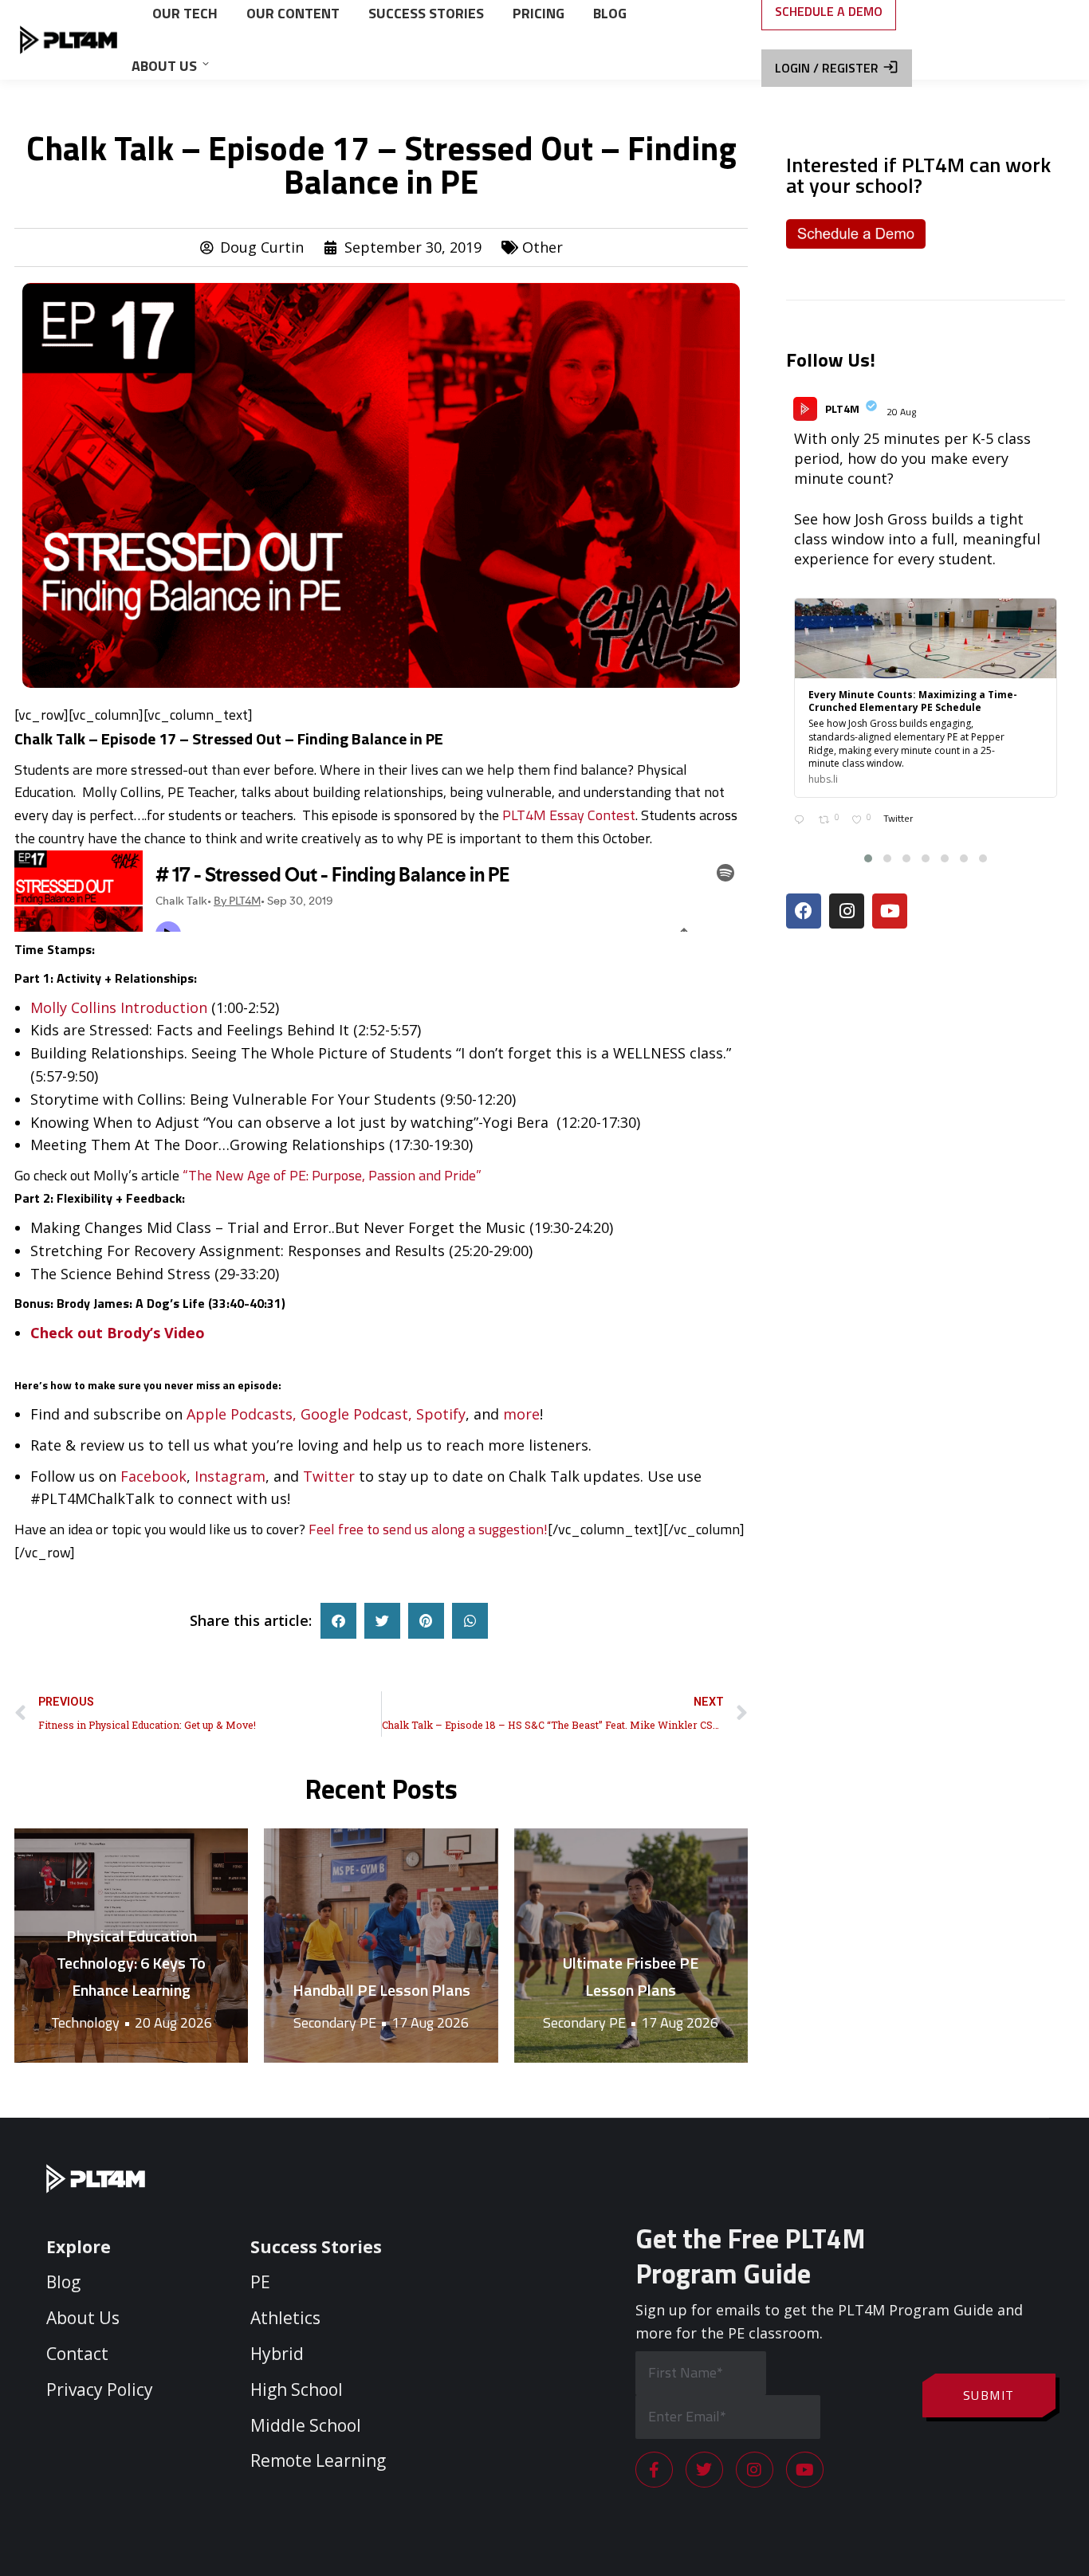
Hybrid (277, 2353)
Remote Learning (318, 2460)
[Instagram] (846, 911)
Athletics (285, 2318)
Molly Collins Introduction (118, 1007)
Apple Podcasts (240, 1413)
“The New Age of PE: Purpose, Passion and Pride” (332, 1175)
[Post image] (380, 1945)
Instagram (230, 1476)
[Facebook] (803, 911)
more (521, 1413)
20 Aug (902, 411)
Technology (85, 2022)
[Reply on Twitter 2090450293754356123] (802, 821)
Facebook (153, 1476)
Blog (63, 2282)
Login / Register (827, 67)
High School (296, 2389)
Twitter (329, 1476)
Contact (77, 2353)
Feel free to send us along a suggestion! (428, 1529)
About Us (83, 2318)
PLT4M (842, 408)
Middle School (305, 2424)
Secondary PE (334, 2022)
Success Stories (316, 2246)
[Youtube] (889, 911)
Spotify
• • • • •
## TASK DESCRIPTION
Each line above has to be returned exactly. Drop the pictures.

## EXERCISE RESULT
Hybrid (277, 2353)
Remote Learning (318, 2460)
[Instagram] (846, 911)
Athletics (285, 2318)
Molly Collins Introduction (118, 1007)
Apple Podcasts (240, 1413)
“The New Age of PE: Purpose, Passion and Pride” (332, 1175)
[Post image] (380, 1945)
Instagram (230, 1476)
[Facebook] (803, 911)
more (521, 1413)
20 Aug (902, 411)
Technology (85, 2022)
[Reply on Twitter 2090450293754356123] (802, 821)
Facebook (153, 1476)
Blog (63, 2282)
Login / Register (827, 67)
High School (296, 2389)
Twitter (329, 1476)
Contact (77, 2353)
Feel free to send us along a suggestion! (428, 1529)
About Us (83, 2318)
PLT4M (842, 408)
Middle School (305, 2424)
Secondary PE (334, 2022)
Success Stories (316, 2246)
[Youtube] (889, 911)
Spotify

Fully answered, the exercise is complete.